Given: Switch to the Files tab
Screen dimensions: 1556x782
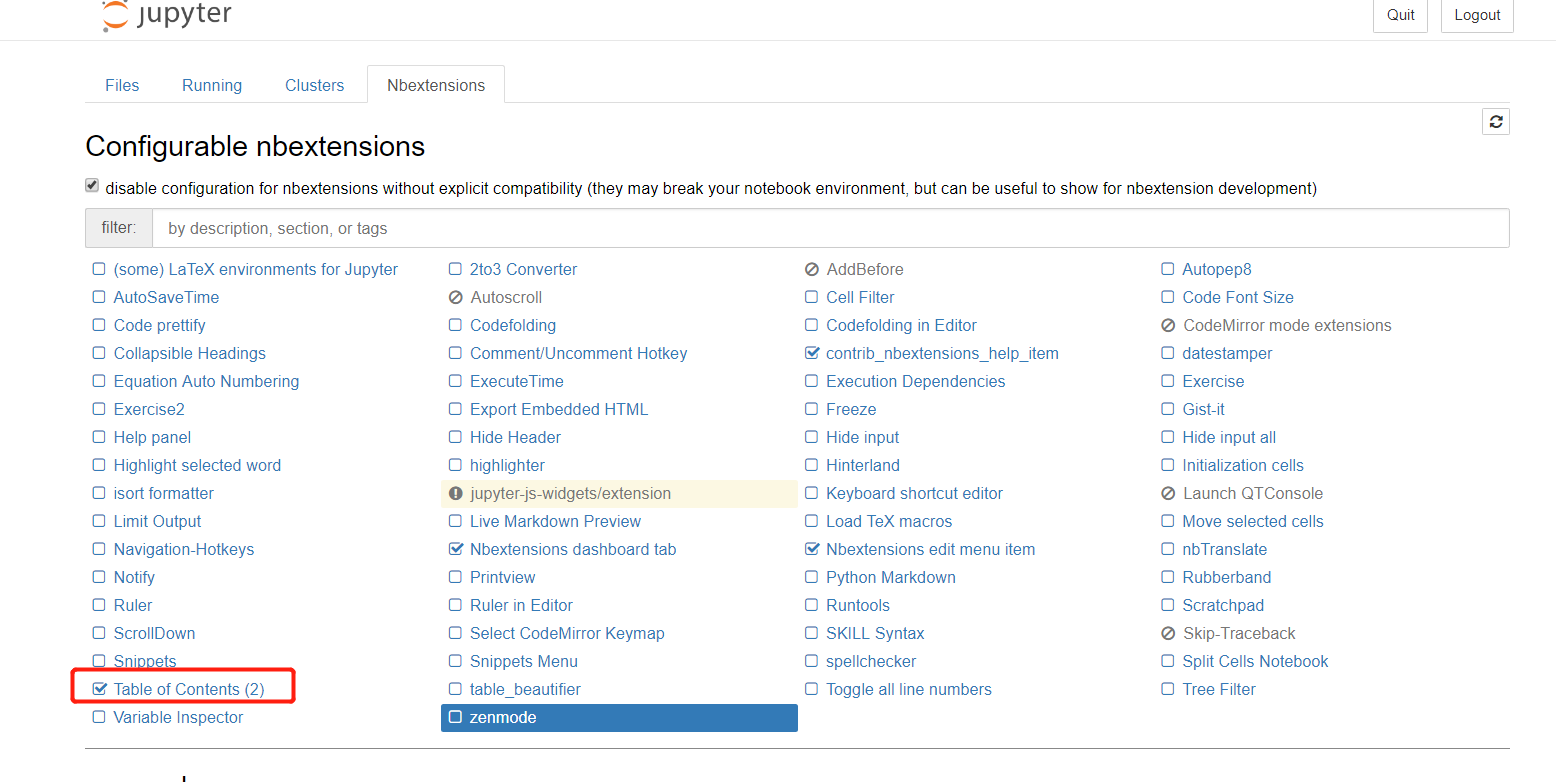Looking at the screenshot, I should [122, 85].
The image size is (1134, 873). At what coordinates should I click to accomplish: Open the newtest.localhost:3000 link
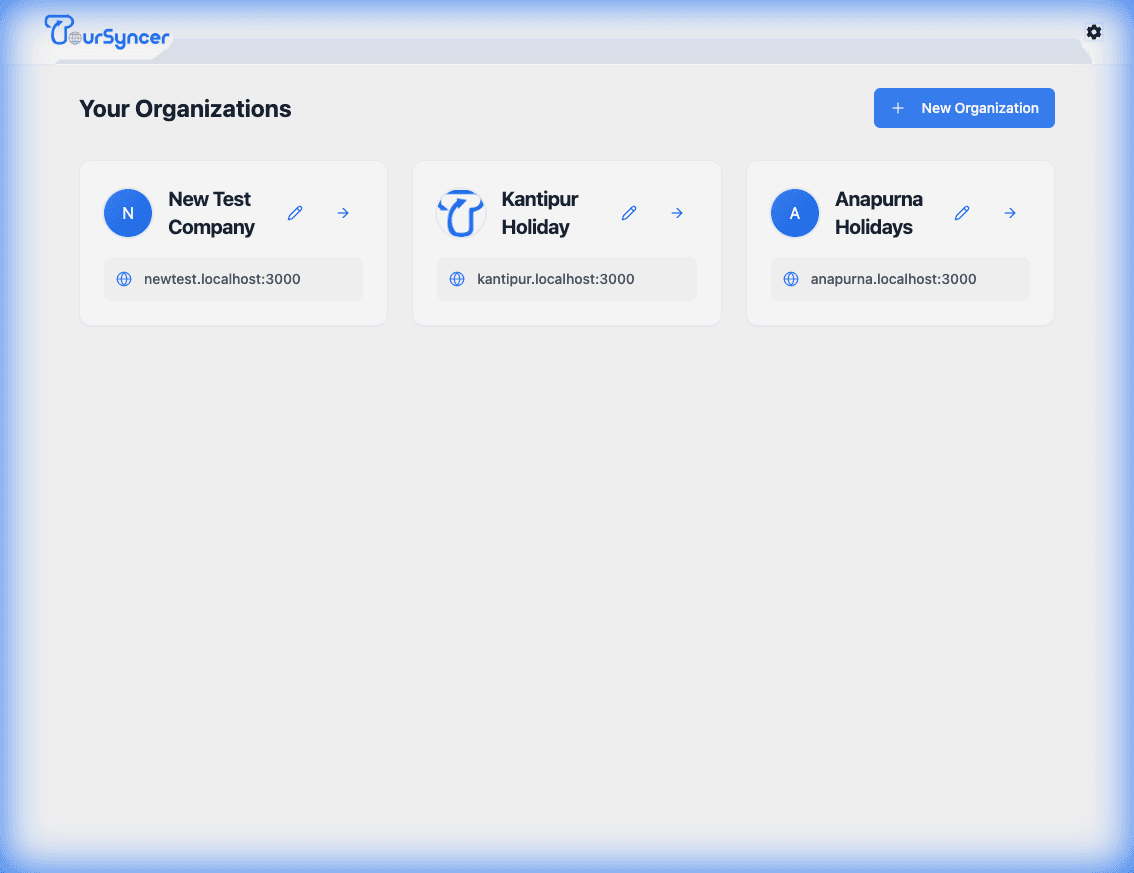[234, 279]
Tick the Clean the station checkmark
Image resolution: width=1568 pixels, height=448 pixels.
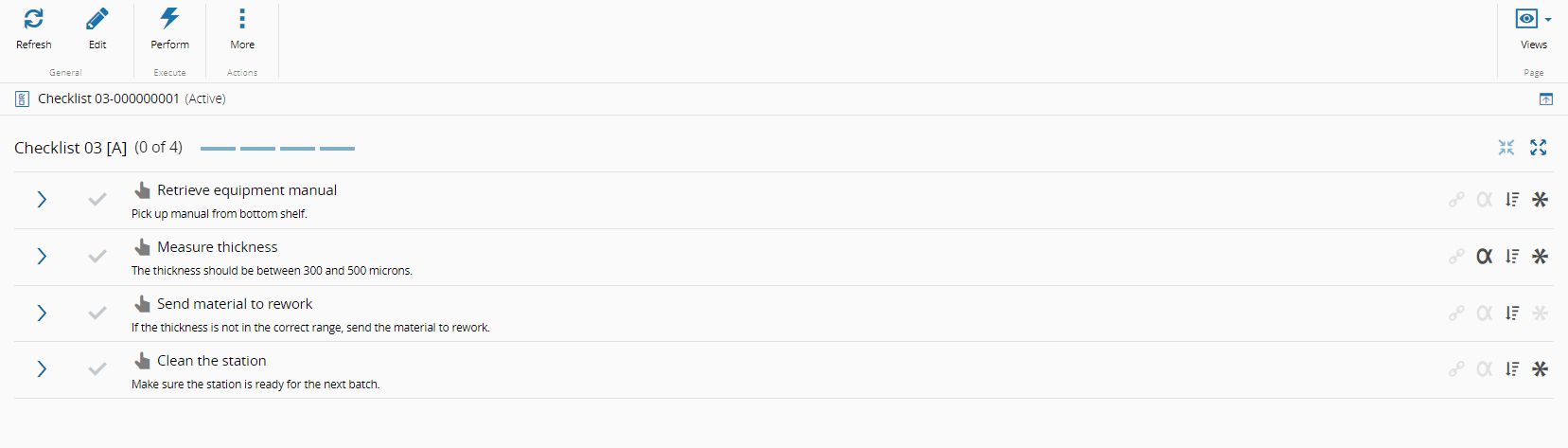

+-------+

## [TRY IT]
Write out the data above exactly, minus any images.

## [EXERCISE SOLUTION]
Given: Switch to the Files tab
Screen dimensions: 1556x782
Looking at the screenshot, I should [122, 85].
The image size is (1134, 873). At what coordinates should I click to accomplish: Open the newtest.localhost:3000 link
[234, 279]
Tick the Clean the station checkmark
Image resolution: width=1568 pixels, height=448 pixels.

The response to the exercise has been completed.